In case you missed it, here's my take on Led Zeppelin I, Led Zeppelin II, and Led Zeppelin III.
Today's album in review is the unofficially named Led Zeppelin IV.
1. "Black Dog"--One of the most recognizable Led Zeppelin songs. It uses an almost call-and-response pattern between Robert Plant's vocals and Jimmy Page's guitar riffs which gives it a very raw and emotional feel. Mostly, the guitar riffs and percussion use an insane off-beat rhythm that's just...gorgeous.
2. "Rock and Roll"--A hardcore rockabilly song. Not a favorite of mine, but a solid Zeppelin song.
3. "The Battle of Evermore"--This one is acoustically pretty and features the vocals of folk singer* Sandy Denny. Plant is the main vocalist with Denny as the "town crier". Apparently this is based on Scottish lore, but seriously, Lord of the Rings, anyone? Ring wraiths are mentioned.
4. "Stairway to Heaven"--The quintessential rock song. The length, variety of instruments, and quickening tempo all make it an epic. I'll be honest though, it takes about 4 minutes (halfway through) to really warm up for me with the addition of drums. Then at about 5:30, it gets into the section that's most enjoyable for me: Page's guitar solo, harder percussion, a new melody, and roaring Plant vocals make it the most exciting part of the song.
5. "Misty Mountain Hop"--Pretty sure it's about smoking pot in a park. Pretty cool harmony combining vocals, guitar, and electric piano.

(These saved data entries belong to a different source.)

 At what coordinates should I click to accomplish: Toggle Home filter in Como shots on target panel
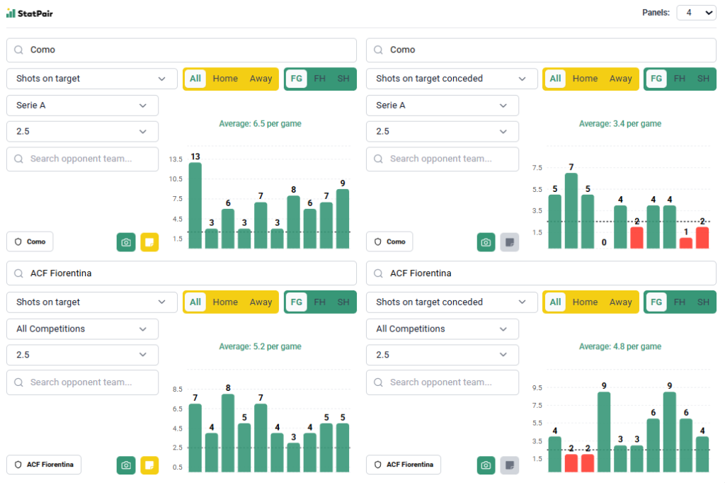click(225, 79)
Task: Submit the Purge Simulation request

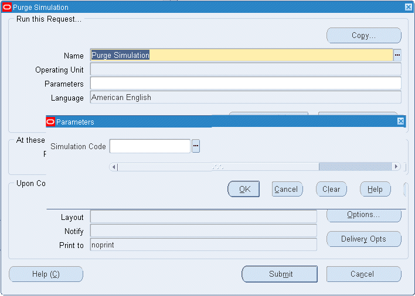Action: tap(280, 274)
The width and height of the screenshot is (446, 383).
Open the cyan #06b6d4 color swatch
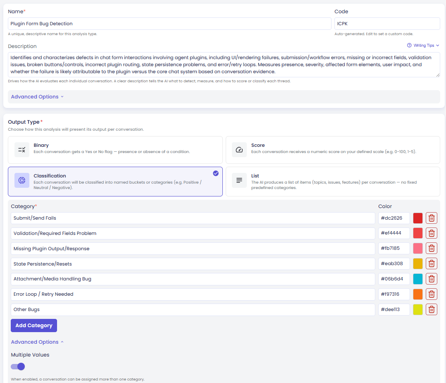coord(417,279)
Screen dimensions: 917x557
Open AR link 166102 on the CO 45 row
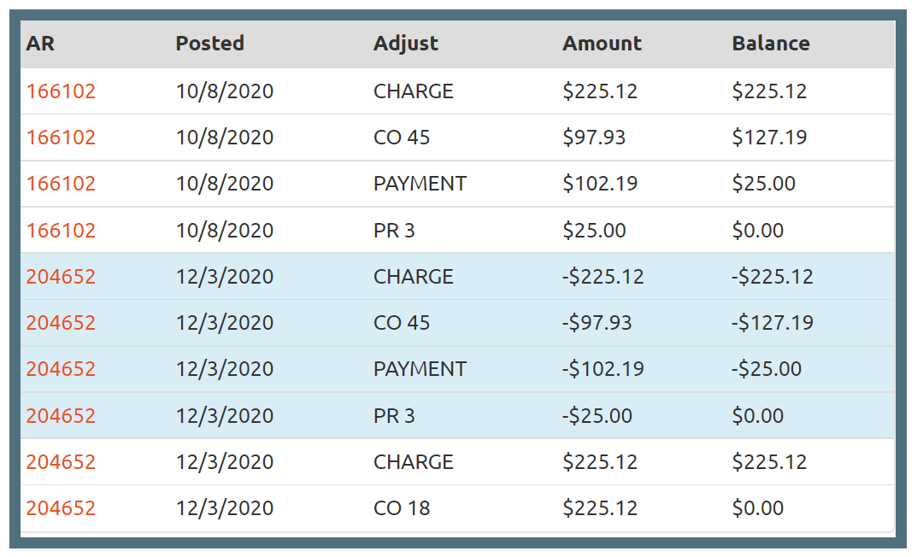pyautogui.click(x=61, y=138)
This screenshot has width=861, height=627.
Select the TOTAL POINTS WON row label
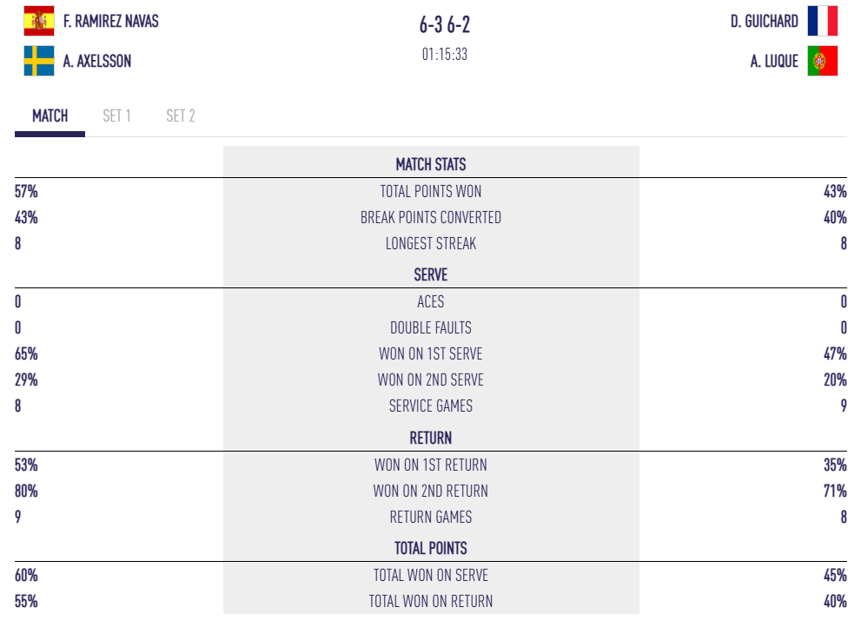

Very cool riff throughout.
6."Four Sticks"--A raw, aboriginal sound. The drums are hard and continuous (played with 4 sticks by John Bonham), the guitar riff keeps you on edge, and the rhythm is complex and erratic, kind of like a harder "Misty Mountain Hop". Also, Plant's vocals sound like they're distorted to a higher pitch in this song, which adds to the sense of crazy.
7. "Going to California"--This is one of my favorite Led Zeppelin songs. It's soft and acoustic, featuring several plucked string instruments (courtesy of Jimmy Page and John Paul Jones). The bridge has more passionate and forced vocals from Robert Plant, which is really the only edge in this song. I describe a lot of songs this way, but this is definitely a driving around with the windows down kind of song.
8. "When the Levee Breaks"--Based on a 1929 song of the same name, this is a soulful and powerful blues song. The guitar riff and drums keep it rock and roll, as does a key change into a major key signature a few times throughout. For how instrumental the song is, it's surprisingly engaging. The melody, key changes, and harmonica keep things melodic, which always hold my interest.
Overall Assessment: What a random mix of songs: hard rock, folk, rockabilly, acoustic, blues. As an overall album, it's probably a work of contrast rather than a cohesive idea, but it somehow works. Maybe not my favorite album, but consistently good, with the last two songs being some of my favorite Led Zeppelin songs.
*I love the combination of Robert Plant and folk music: check out his work with Alison Krauss.